Capital Gains Tax Rates in Zimbabwe
- 20% of the capital gain if the asset was acquired after 1 February 2009
- 5% of the total sale amount if acquired before 1 February 2009
These rates apply whether you are disposing of a home, commercial property, or intangible rights.
When Are You Exempt From Paying Capital Gains Tax?
You won’t have to pay CGT under the following conditions:
- Transfers between spouses
- Divorce-related transfers of a principal private residence (PPR)
- Sales by a deceased estate
- Sale of a PPR by an individual aged 55 or above
- When the full proceeds are used to buy/build another PPR (roll-over relief)
- Transfer of business-use property into a company controlled by the seller
- Donations to approved employee or community trusts, or local authorities
Special Provision: Roll-Over for Principal Private Residence
If you sell your home and use all of the sale proceeds to acquire or build a new home, you are exempt from CGT under roll-over relief.
- If part of the proceeds is used, CGT is charged on the balance.
- If you're 55+ years old, you're fully exempt when selling a principal residence.
CGT Valuation: How ZIMRA Determines Property Value
Normally, ZIMRA accepts the sale price you declare. However, the Commissioner may demand a valuation report from a registered property valuer if:
- The sale is between related parties
- There is suspected under-declaration
- The transaction is not at arm’s length
ZIMRA has the authority to adjust values if they believe the declared value does not reflect the open market.
Required Documents for CGT Clearance
For Properties Under Cession
- Cession letter/approval from the Council
- Cession agreement
- Certified ID copies of buyer and seller
- Letter of undertaking (if using a trust account)
- Proof of payment (bank statement)
- Completed ZIMRA REV1 form
- Capital Gains Tax Return (CGT1)
- Valuation report (for commercial properties or on ZIMRA’s request)
For Properties With Title Deeds
- Signed Agreement of Sale
- Title Deed or Share Certificate (original & copy)
- Proof of payment
- IDs and utility bills (for PPR exemption)

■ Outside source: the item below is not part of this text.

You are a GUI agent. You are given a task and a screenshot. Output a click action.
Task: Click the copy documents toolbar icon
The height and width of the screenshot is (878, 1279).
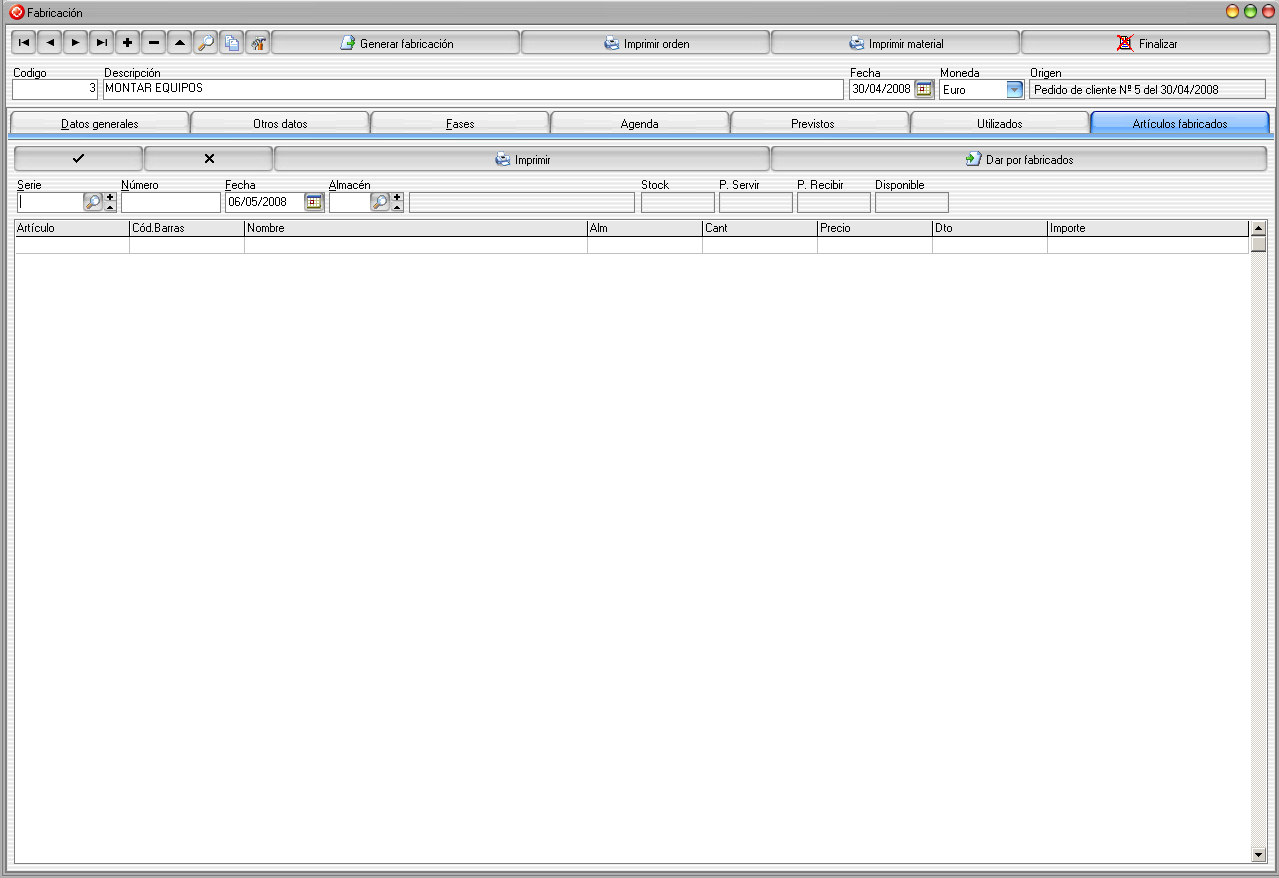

- Power of Attorney (if seller/buyer is abroad)
- CGT1 and REV1 forms
Both the buyer and seller (or their representatives) are required to attend an interview with ZIMRA as part of the clearance process.
The CGT Clearance Certificate
Once ZIMRA has assessed the transaction and confirmed that the tax has been paid or that an exemption applies they will issue a Capital Gains Tax Clearance Certificate. This certificate is a legal requirement for completing the property transfer.
Final Thoughts
If you're involved in real estate transactions in Zimbabwe whether buying, selling, or gifting property Capital Gains Tax compliance is non-negotiable. From understanding exemptions to preparing the right documents, staying informed and working with qualified estate agents and legal practitioners will make the process smoother and avoid costly delays.